Freigabebeschlüsse wirkungslos
Gesetzliche Übergangsregelungen nach altem Recht enden zum 31. Dezember 2011. Ohne P-Konto gibt es dann keinen Pfändungsschutz mehr. Das gilt auch für Girokonten mit gerichtlichen Freigabebeschlüssen. Diese sind ab 1. Januar 2012 wirkungslos. Wird das Konto nicht rechtzeitig vor Jahresende in ein P-Konto umgewandelt, ist auch der gesetzliche Verrechnungsschutz für Sozialleistungen wie Rente oder Arbeitslosengeld II und Kindergeld zum 1. Januar 2012 aufgehoben.

Läuft die Pfändung bereits oder steht diese kurzfristig an, muss die Umwandlung von Konten in P-Konten bei der Bank oder Sparkasse bis Ende des Jahres beantragt werden.

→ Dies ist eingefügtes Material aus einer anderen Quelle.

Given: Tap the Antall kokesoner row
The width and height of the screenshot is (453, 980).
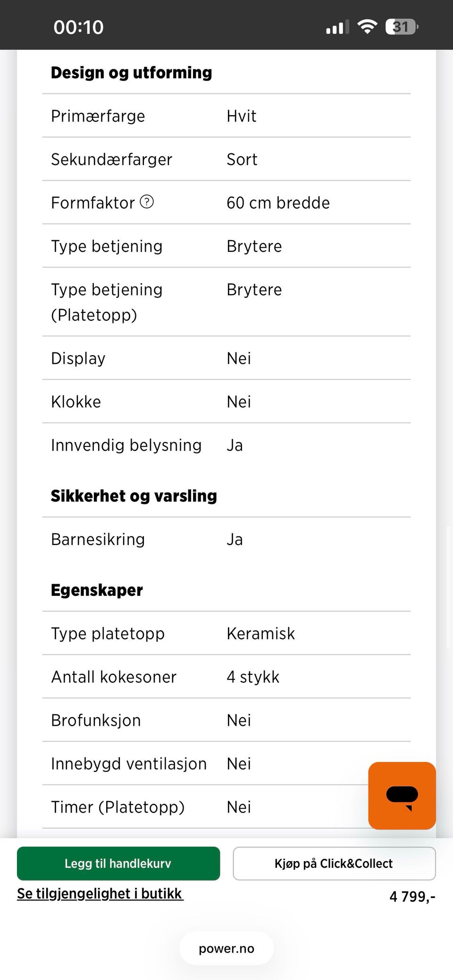Looking at the screenshot, I should [x=227, y=677].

Erhöhung Grundfreibetrag möglich
Pro Monat sind insgesamt 1.028,89 Euro (Grundfreibetrag) auf dem P-Konto automatisch geschützt. Besteht beispielsweise eine Unterhaltspflicht für Ehegatten oder Kinder, kann dieser Grundfreibetrag auch erhöht werden. Die Bank oder Sparkasse verlangt hierzu eine Bescheinigung über die Unterhaltsverpflichtungen oder Kindergeldzahlungen.